Records in a dataset
▼
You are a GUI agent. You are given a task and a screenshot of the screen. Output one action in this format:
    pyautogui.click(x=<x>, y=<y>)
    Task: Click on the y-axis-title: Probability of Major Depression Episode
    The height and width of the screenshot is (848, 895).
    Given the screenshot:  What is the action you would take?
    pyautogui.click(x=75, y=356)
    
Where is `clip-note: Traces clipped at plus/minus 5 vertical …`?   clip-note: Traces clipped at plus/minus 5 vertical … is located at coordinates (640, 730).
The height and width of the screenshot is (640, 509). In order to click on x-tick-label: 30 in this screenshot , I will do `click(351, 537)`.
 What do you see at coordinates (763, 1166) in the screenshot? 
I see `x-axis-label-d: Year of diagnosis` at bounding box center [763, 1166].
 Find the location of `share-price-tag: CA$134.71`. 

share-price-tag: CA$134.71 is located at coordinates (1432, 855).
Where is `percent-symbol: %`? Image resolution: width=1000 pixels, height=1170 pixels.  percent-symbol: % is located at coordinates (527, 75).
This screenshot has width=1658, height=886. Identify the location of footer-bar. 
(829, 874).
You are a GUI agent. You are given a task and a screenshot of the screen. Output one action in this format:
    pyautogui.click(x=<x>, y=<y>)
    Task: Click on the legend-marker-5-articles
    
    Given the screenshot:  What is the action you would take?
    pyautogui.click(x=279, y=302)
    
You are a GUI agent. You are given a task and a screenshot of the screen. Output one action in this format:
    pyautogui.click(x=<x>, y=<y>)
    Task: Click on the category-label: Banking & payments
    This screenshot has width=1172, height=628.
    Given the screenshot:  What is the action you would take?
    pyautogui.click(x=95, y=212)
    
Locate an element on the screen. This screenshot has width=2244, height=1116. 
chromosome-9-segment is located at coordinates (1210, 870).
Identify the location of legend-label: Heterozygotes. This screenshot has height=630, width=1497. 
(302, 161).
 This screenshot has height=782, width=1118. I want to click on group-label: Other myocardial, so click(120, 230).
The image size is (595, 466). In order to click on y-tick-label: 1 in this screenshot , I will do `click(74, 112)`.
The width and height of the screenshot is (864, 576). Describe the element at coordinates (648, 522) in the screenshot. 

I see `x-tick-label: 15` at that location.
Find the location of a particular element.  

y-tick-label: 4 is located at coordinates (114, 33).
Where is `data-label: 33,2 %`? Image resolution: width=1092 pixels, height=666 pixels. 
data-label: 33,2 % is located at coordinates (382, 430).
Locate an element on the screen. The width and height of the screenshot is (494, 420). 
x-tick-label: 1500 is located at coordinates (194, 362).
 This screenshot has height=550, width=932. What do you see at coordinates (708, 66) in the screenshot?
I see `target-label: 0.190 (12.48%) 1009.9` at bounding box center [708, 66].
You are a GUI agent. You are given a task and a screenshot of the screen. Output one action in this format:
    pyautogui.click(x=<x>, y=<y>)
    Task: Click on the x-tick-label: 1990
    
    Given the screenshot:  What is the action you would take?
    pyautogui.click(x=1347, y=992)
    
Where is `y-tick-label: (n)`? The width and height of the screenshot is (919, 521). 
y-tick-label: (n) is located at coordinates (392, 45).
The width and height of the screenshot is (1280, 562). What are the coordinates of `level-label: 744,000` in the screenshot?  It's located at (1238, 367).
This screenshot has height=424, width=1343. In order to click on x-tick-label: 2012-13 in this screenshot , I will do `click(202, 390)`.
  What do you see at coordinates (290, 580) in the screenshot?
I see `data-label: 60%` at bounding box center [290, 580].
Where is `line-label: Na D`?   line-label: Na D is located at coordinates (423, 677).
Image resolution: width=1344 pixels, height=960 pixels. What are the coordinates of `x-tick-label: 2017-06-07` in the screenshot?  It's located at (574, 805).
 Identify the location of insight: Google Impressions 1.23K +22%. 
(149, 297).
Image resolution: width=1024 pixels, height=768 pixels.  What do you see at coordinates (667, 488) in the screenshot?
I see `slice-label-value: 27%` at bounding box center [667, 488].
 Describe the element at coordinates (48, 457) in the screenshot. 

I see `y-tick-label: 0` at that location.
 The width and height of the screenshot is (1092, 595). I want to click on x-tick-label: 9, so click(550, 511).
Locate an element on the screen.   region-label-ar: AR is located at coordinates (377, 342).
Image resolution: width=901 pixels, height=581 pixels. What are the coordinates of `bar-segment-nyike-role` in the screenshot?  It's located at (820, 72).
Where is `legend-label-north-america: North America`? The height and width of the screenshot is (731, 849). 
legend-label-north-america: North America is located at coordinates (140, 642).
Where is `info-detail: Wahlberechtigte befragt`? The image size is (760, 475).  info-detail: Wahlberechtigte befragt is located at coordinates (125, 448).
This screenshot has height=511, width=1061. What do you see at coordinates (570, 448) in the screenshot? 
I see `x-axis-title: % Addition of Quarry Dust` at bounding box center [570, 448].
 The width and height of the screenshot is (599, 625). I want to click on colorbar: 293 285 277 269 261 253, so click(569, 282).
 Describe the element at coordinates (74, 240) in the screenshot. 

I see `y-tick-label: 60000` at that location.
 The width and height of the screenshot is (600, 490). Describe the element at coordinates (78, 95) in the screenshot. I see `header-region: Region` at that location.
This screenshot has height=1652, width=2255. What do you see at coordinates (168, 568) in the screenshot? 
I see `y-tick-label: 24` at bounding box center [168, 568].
▲
# WORK INSTRUCTIONS:
Copy every one of the records above verbatim, line for line.

# ANSWER SECTION:
You are a GUI agent. You are given a task and a screenshot of the screen. Output one action in this format:
    pyautogui.click(x=<x>, y=<y>)
    Task: Click on the y-axis-title: Probability of Major Depression Episode
    The height and width of the screenshot is (848, 895).
    Given the screenshot:  What is the action you would take?
    pyautogui.click(x=75, y=356)
    
Where is `clip-note: Traces clipped at plus/minus 5 vertical …`?   clip-note: Traces clipped at plus/minus 5 vertical … is located at coordinates (640, 730).
The height and width of the screenshot is (640, 509). In order to click on x-tick-label: 30 in this screenshot , I will do `click(351, 537)`.
 What do you see at coordinates (763, 1166) in the screenshot? 
I see `x-axis-label-d: Year of diagnosis` at bounding box center [763, 1166].
 Find the location of `share-price-tag: CA$134.71`. 

share-price-tag: CA$134.71 is located at coordinates (1432, 855).
Where is `percent-symbol: %`? Image resolution: width=1000 pixels, height=1170 pixels.  percent-symbol: % is located at coordinates (527, 75).
This screenshot has width=1658, height=886. Identify the location of footer-bar. 
(829, 874).
You are a GUI agent. You are given a task and a screenshot of the screen. Output one action in this format:
    pyautogui.click(x=<x>, y=<y>)
    Task: Click on the legend-marker-5-articles
    
    Given the screenshot:  What is the action you would take?
    pyautogui.click(x=279, y=302)
    
You are a GUI agent. You are given a task and a screenshot of the screen. Output one action in this format:
    pyautogui.click(x=<x>, y=<y>)
    Task: Click on the category-label: Banking & payments
    This screenshot has width=1172, height=628.
    Given the screenshot:  What is the action you would take?
    pyautogui.click(x=95, y=212)
    
Locate an element on the screen. This screenshot has width=2244, height=1116. 
chromosome-9-segment is located at coordinates (1210, 870).
Identify the location of legend-label: Heterozygotes. This screenshot has height=630, width=1497. 
(302, 161).
 This screenshot has height=782, width=1118. I want to click on group-label: Other myocardial, so click(120, 230).
The image size is (595, 466). In order to click on y-tick-label: 1 in this screenshot , I will do `click(74, 112)`.
The width and height of the screenshot is (864, 576). Describe the element at coordinates (648, 522) in the screenshot. 

I see `x-tick-label: 15` at that location.
Find the location of a particular element.  

y-tick-label: 4 is located at coordinates (114, 33).
Where is `data-label: 33,2 %`? Image resolution: width=1092 pixels, height=666 pixels. 
data-label: 33,2 % is located at coordinates (382, 430).
Locate an element on the screen. The width and height of the screenshot is (494, 420). 
x-tick-label: 1500 is located at coordinates (194, 362).
 This screenshot has height=550, width=932. What do you see at coordinates (708, 66) in the screenshot?
I see `target-label: 0.190 (12.48%) 1009.9` at bounding box center [708, 66].
You are a GUI agent. You are given a task and a screenshot of the screen. Output one action in this format:
    pyautogui.click(x=<x>, y=<y>)
    Task: Click on the x-tick-label: 1990
    
    Given the screenshot:  What is the action you would take?
    pyautogui.click(x=1347, y=992)
    
Where is `y-tick-label: (n)`? The width and height of the screenshot is (919, 521). 
y-tick-label: (n) is located at coordinates (392, 45).
The width and height of the screenshot is (1280, 562). What are the coordinates of `level-label: 744,000` in the screenshot?  It's located at (1238, 367).
This screenshot has height=424, width=1343. In order to click on x-tick-label: 2012-13 in this screenshot , I will do `click(202, 390)`.
  What do you see at coordinates (290, 580) in the screenshot?
I see `data-label: 60%` at bounding box center [290, 580].
Where is `line-label: Na D`?   line-label: Na D is located at coordinates (423, 677).
Image resolution: width=1344 pixels, height=960 pixels. What are the coordinates of `x-tick-label: 2017-06-07` in the screenshot?  It's located at (574, 805).
 Identify the location of insight: Google Impressions 1.23K +22%. 
(149, 297).
Image resolution: width=1024 pixels, height=768 pixels.  What do you see at coordinates (667, 488) in the screenshot?
I see `slice-label-value: 27%` at bounding box center [667, 488].
 Describe the element at coordinates (48, 457) in the screenshot. 

I see `y-tick-label: 0` at that location.
 The width and height of the screenshot is (1092, 595). I want to click on x-tick-label: 9, so click(550, 511).
Locate an element on the screen.   region-label-ar: AR is located at coordinates (377, 342).
Image resolution: width=901 pixels, height=581 pixels. What are the coordinates of `bar-segment-nyike-role` in the screenshot?  It's located at (820, 72).
Where is `legend-label-north-america: North America`? The height and width of the screenshot is (731, 849). 
legend-label-north-america: North America is located at coordinates (140, 642).
Where is `info-detail: Wahlberechtigte befragt`? The image size is (760, 475).  info-detail: Wahlberechtigte befragt is located at coordinates (125, 448).
This screenshot has height=511, width=1061. What do you see at coordinates (570, 448) in the screenshot? 
I see `x-axis-title: % Addition of Quarry Dust` at bounding box center [570, 448].
 The width and height of the screenshot is (599, 625). I want to click on colorbar: 293 285 277 269 261 253, so click(569, 282).
 Describe the element at coordinates (74, 240) in the screenshot. 

I see `y-tick-label: 60000` at that location.
 The width and height of the screenshot is (600, 490). Describe the element at coordinates (78, 95) in the screenshot. I see `header-region: Region` at that location.
This screenshot has height=1652, width=2255. What do you see at coordinates (168, 568) in the screenshot? 
I see `y-tick-label: 24` at bounding box center [168, 568].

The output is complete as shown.